*EXERCISE OBJECTIVE*. Your reply should contain nothing except the lines from the one with "Click the scrollbar up arrow in the stream" through the end of the listing below, reproduced exactly and stripped of pictures.

*MATERIAL PROVIDED*.
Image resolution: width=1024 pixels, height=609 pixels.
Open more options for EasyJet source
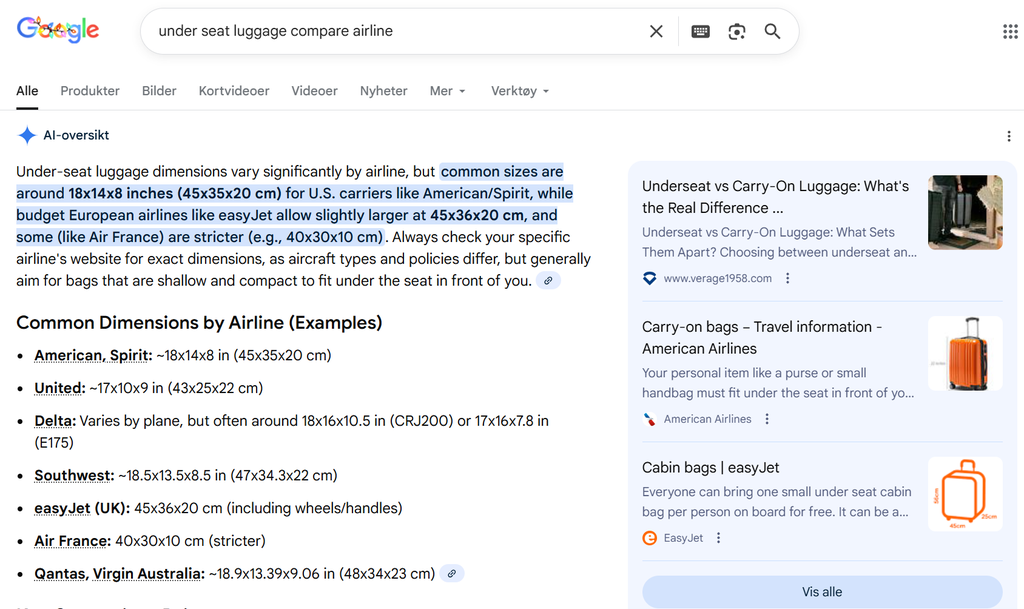coord(718,538)
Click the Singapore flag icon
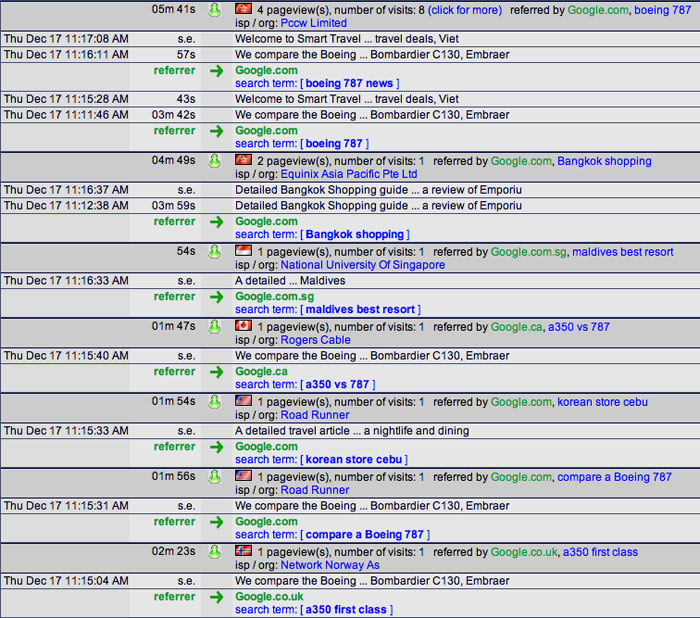Image resolution: width=700 pixels, height=618 pixels. [243, 251]
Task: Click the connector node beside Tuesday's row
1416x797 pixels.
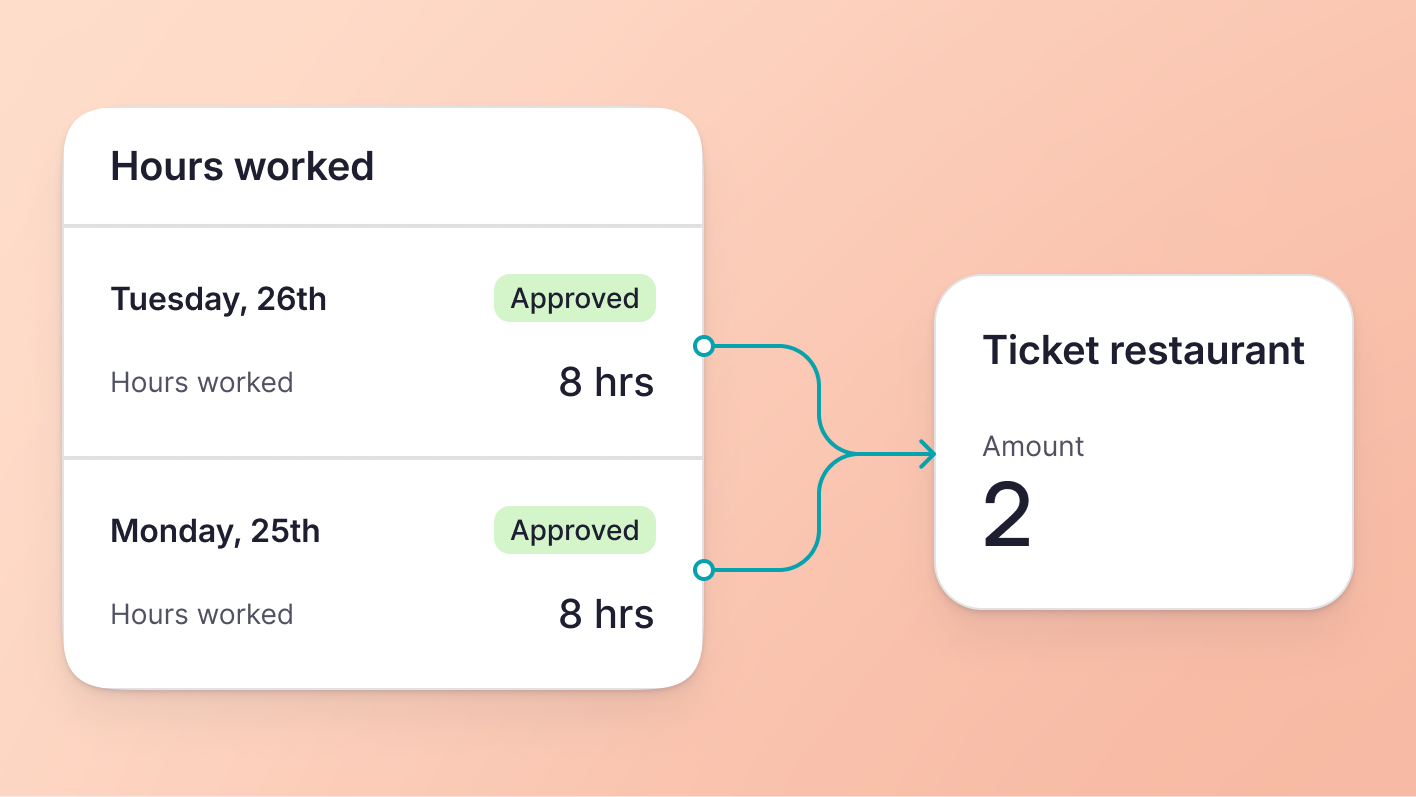Action: point(704,346)
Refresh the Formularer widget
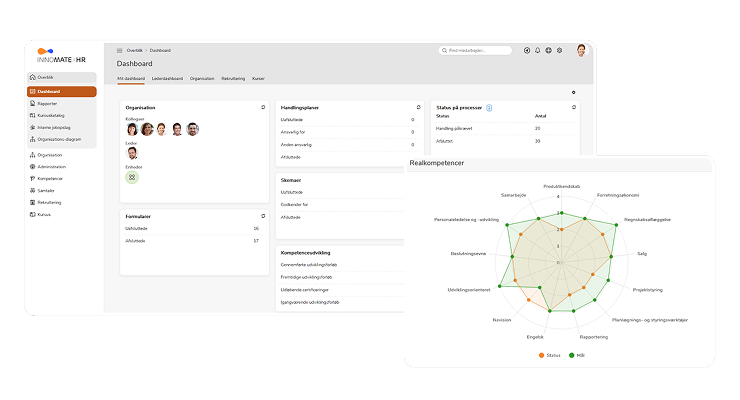This screenshot has height=400, width=740. click(x=263, y=215)
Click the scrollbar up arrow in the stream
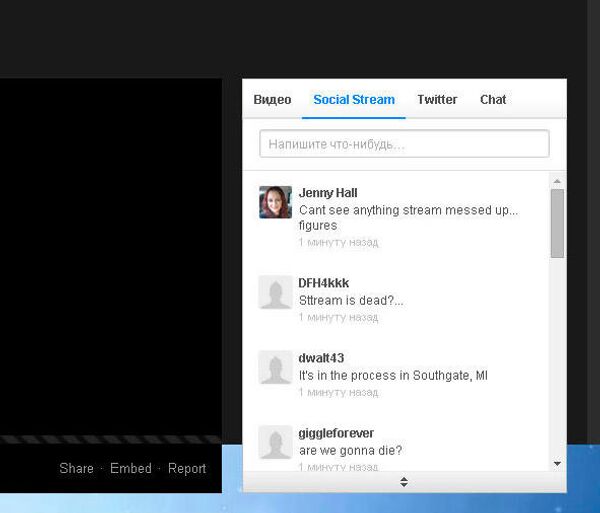 point(557,181)
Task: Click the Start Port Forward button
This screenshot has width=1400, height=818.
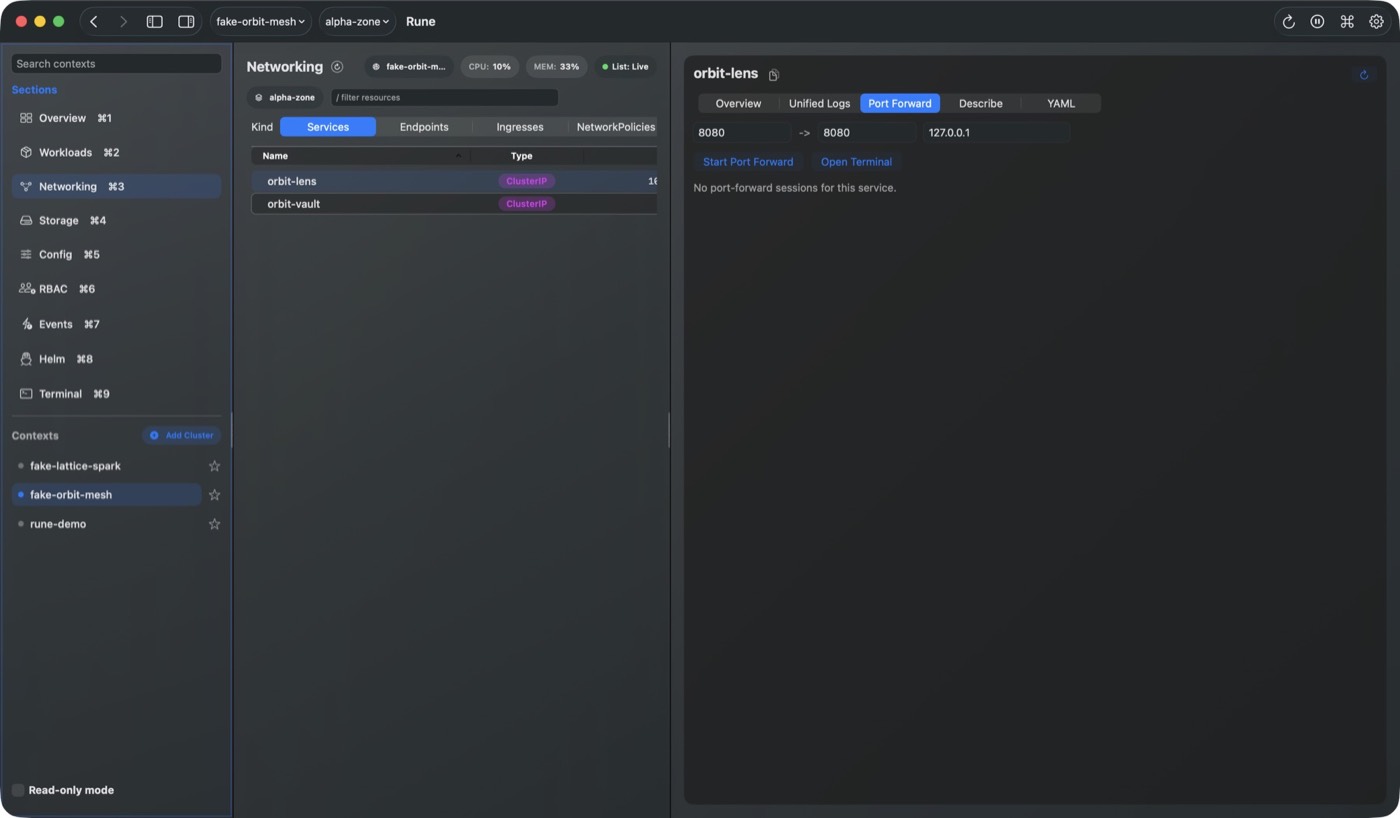Action: pyautogui.click(x=748, y=162)

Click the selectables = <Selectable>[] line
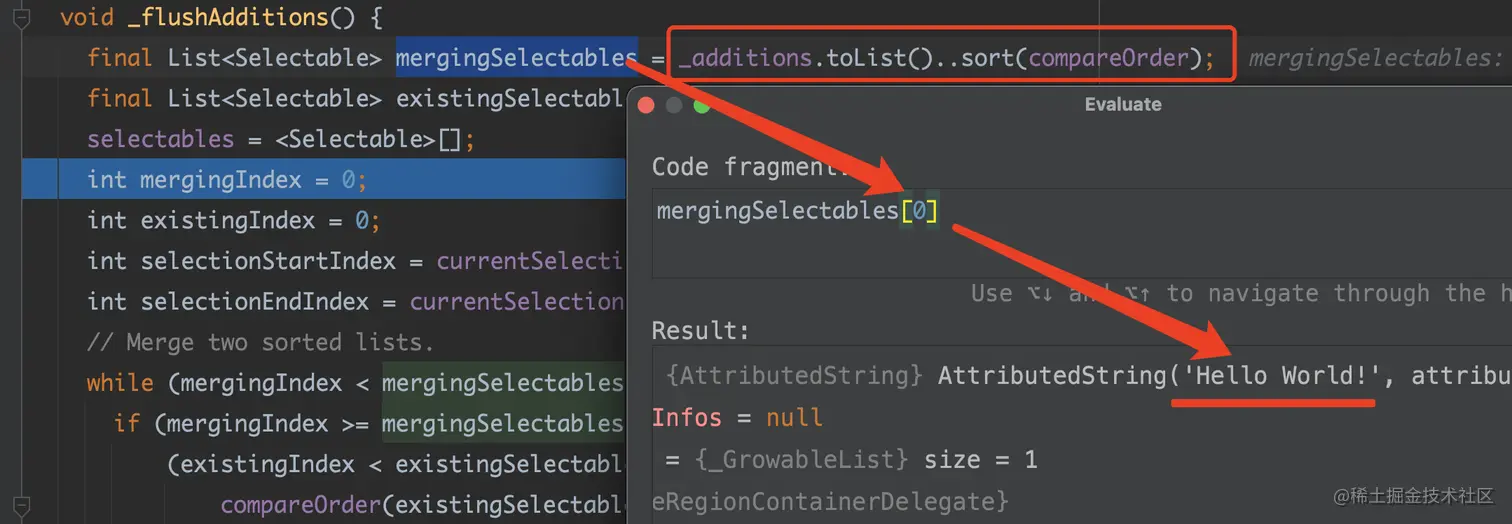280,139
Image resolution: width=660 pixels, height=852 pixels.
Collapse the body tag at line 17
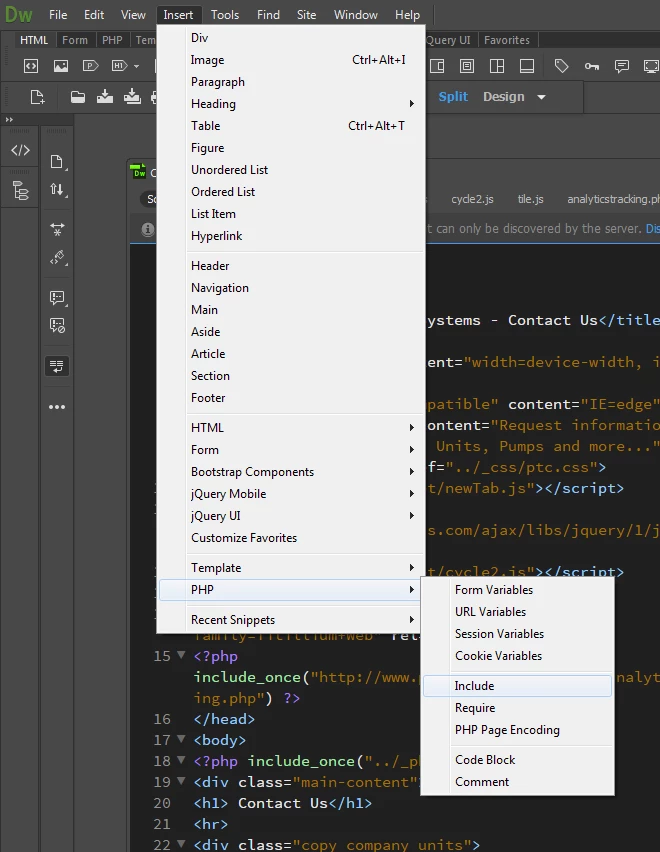(181, 739)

*RESULT BELOW*.
Click the scrollbar up arrow in the stream
 point(557,181)
Task: Click the Start Port Forward button
This screenshot has width=1400, height=818.
Action: pyautogui.click(x=748, y=162)

Click the selectables = <Selectable>[] line
280,139
Image resolution: width=660 pixels, height=852 pixels.
Collapse the body tag at line 17
(181, 739)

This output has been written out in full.